[Collected data entries]

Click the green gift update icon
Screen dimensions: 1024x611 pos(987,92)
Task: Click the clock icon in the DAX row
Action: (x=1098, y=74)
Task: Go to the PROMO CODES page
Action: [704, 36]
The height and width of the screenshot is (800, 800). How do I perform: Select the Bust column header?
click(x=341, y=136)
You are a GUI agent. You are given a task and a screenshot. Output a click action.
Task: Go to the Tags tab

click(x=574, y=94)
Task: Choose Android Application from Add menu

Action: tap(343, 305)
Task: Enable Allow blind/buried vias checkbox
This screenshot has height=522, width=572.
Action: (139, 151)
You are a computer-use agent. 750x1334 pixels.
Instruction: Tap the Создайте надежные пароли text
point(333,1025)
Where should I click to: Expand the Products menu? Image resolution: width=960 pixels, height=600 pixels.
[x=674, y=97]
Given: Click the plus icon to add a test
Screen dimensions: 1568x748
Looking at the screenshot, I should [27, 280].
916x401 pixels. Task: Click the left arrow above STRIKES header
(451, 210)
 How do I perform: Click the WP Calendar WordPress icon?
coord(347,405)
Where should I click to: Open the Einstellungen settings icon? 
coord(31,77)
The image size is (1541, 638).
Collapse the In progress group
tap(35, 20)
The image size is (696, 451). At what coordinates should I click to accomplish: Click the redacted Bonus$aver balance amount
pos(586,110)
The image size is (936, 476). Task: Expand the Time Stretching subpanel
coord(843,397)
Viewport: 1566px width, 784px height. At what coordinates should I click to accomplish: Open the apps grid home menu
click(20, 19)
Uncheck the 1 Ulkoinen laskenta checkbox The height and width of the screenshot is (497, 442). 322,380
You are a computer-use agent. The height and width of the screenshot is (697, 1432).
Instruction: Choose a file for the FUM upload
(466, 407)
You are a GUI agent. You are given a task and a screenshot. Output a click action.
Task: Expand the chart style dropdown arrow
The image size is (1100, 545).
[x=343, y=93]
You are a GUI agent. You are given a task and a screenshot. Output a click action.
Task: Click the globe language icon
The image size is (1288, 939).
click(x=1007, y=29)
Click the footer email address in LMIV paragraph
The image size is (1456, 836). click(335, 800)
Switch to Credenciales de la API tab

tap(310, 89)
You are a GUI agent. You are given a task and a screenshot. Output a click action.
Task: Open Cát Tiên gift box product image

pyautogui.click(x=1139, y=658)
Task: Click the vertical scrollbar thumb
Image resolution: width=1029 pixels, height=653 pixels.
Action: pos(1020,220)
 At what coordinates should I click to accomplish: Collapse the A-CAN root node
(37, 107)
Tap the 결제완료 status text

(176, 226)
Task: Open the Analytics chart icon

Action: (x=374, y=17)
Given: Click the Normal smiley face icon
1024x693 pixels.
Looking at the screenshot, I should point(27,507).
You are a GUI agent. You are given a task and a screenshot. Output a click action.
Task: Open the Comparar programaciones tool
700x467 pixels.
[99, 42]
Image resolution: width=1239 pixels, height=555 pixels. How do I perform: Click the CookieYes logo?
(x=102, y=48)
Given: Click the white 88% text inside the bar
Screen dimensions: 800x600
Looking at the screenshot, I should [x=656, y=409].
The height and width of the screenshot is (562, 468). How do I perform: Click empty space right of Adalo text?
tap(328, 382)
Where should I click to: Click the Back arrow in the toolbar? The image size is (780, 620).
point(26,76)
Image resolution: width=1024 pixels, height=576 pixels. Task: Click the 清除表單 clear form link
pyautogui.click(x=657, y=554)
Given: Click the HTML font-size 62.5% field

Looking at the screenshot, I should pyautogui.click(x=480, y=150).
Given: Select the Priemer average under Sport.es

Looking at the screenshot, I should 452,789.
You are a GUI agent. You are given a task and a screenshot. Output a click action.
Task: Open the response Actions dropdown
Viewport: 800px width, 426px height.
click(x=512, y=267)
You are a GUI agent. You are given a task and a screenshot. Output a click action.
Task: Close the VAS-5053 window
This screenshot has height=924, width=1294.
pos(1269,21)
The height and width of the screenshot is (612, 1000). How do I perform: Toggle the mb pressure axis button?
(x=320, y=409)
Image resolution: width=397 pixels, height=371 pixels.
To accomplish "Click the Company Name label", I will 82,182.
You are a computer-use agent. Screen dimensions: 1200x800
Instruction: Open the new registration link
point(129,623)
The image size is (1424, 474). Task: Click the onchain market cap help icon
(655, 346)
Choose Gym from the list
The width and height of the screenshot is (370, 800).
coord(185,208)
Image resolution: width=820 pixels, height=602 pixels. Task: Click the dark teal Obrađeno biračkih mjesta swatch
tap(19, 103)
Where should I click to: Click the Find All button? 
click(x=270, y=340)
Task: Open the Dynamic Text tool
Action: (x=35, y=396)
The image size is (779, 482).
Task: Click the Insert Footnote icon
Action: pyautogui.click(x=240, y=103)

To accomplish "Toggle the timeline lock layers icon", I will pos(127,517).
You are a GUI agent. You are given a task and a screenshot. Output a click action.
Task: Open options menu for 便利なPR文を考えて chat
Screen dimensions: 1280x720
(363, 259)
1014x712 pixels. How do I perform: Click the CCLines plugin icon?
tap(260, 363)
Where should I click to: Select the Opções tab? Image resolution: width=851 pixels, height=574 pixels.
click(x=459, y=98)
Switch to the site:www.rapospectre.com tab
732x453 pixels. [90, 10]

-- INSTRUCTIONS FOR THE TASK --
All the entries are to be set down exactly as they appear.

-- ANSWER SPACE --
Click the green gift update icon
Screen dimensions: 1024x611 pos(987,92)
Task: Click the clock icon in the DAX row
Action: (x=1098, y=74)
Task: Go to the PROMO CODES page
Action: [704, 36]
The height and width of the screenshot is (800, 800). How do I perform: Select the Bust column header?
click(x=341, y=136)
You are a GUI agent. You are given a task and a screenshot. Output a click action.
Task: Go to the Tags tab

click(x=574, y=94)
Task: Choose Android Application from Add menu

Action: tap(343, 305)
Task: Enable Allow blind/buried vias checkbox
This screenshot has height=522, width=572.
Action: (139, 151)
You are a computer-use agent. 750x1334 pixels.
Instruction: Tap the Создайте надежные пароли text
point(333,1025)
Where should I click to: Expand the Products menu? Image resolution: width=960 pixels, height=600 pixels.
[x=674, y=97]
Given: Click the plus icon to add a test
Screen dimensions: 1568x748
Looking at the screenshot, I should [27, 280].
916x401 pixels. Task: Click the left arrow above STRIKES header
(451, 210)
 How do I perform: Click the WP Calendar WordPress icon?
coord(347,405)
Where should I click to: Open the Einstellungen settings icon? 
coord(31,77)
The image size is (1541, 638).
Collapse the In progress group
tap(35, 20)
The image size is (696, 451). At what coordinates should I click to accomplish: Click the redacted Bonus$aver balance amount
pos(586,110)
The image size is (936, 476). Task: Expand the Time Stretching subpanel
coord(843,397)
Viewport: 1566px width, 784px height. At what coordinates should I click to accomplish: Open the apps grid home menu
click(20, 19)
Uncheck the 1 Ulkoinen laskenta checkbox The height and width of the screenshot is (497, 442). 322,380
You are a computer-use agent. The height and width of the screenshot is (697, 1432).
Instruction: Choose a file for the FUM upload
(466, 407)
You are a GUI agent. You are given a task and a screenshot. Output a click action.
Task: Expand the chart style dropdown arrow
The image size is (1100, 545).
[x=343, y=93]
You are a GUI agent. You are given a task and a screenshot. Output a click action.
Task: Click the globe language icon
The image size is (1288, 939).
click(x=1007, y=29)
Click the footer email address in LMIV paragraph
The image size is (1456, 836). click(335, 800)
Switch to Credenciales de la API tab

tap(310, 89)
You are a GUI agent. You are given a task and a screenshot. Output a click action.
Task: Open Cát Tiên gift box product image

pyautogui.click(x=1139, y=658)
Task: Click the vertical scrollbar thumb
Image resolution: width=1029 pixels, height=653 pixels.
Action: pos(1020,220)
 At what coordinates should I click to accomplish: Collapse the A-CAN root node
(37, 107)
Tap the 결제완료 status text

(176, 226)
Task: Open the Analytics chart icon

Action: (x=374, y=17)
Given: Click the Normal smiley face icon
1024x693 pixels.
Looking at the screenshot, I should point(27,507).
You are a GUI agent. You are given a task and a screenshot. Output a click action.
Task: Open the Comparar programaciones tool
700x467 pixels.
[99, 42]
Image resolution: width=1239 pixels, height=555 pixels. How do I perform: Click the CookieYes logo?
(x=102, y=48)
Given: Click the white 88% text inside the bar
Screen dimensions: 800x600
Looking at the screenshot, I should [x=656, y=409].
The height and width of the screenshot is (562, 468). How do I perform: Click empty space right of Adalo text?
tap(328, 382)
Where should I click to: Click the Back arrow in the toolbar? The image size is (780, 620).
point(26,76)
Image resolution: width=1024 pixels, height=576 pixels. Task: Click the 清除表單 clear form link
pyautogui.click(x=657, y=554)
Given: Click the HTML font-size 62.5% field

Looking at the screenshot, I should pyautogui.click(x=480, y=150).
Given: Select the Priemer average under Sport.es

Looking at the screenshot, I should 452,789.
You are a GUI agent. You are given a task and a screenshot. Output a click action.
Task: Open the response Actions dropdown
Viewport: 800px width, 426px height.
click(x=512, y=267)
You are a GUI agent. You are given a task and a screenshot. Output a click action.
Task: Close the VAS-5053 window
This screenshot has height=924, width=1294.
pos(1269,21)
The height and width of the screenshot is (612, 1000). How do I perform: Toggle the mb pressure axis button?
(x=320, y=409)
Image resolution: width=397 pixels, height=371 pixels.
To accomplish "Click the Company Name label", I will 82,182.
You are a computer-use agent. Screen dimensions: 1200x800
Instruction: Open the new registration link
point(129,623)
The image size is (1424, 474). Task: Click the onchain market cap help icon
(655, 346)
Choose Gym from the list
The width and height of the screenshot is (370, 800).
coord(185,208)
Image resolution: width=820 pixels, height=602 pixels. Task: Click the dark teal Obrađeno biračkih mjesta swatch
tap(19, 103)
Where should I click to: Click the Find All button? 
click(x=270, y=340)
Task: Open the Dynamic Text tool
Action: (x=35, y=396)
The image size is (779, 482).
Task: Click the Insert Footnote icon
Action: pyautogui.click(x=240, y=103)

To accomplish "Toggle the timeline lock layers icon", I will pos(127,517).
You are a GUI agent. You are given a task and a screenshot. Output a click action.
Task: Open options menu for 便利なPR文を考えて chat
Screen dimensions: 1280x720
(363, 259)
1014x712 pixels. How do I perform: Click the CCLines plugin icon?
tap(260, 363)
Where should I click to: Select the Opções tab? Image resolution: width=851 pixels, height=574 pixels.
click(x=459, y=98)
Switch to the site:www.rapospectre.com tab
732x453 pixels. [90, 10]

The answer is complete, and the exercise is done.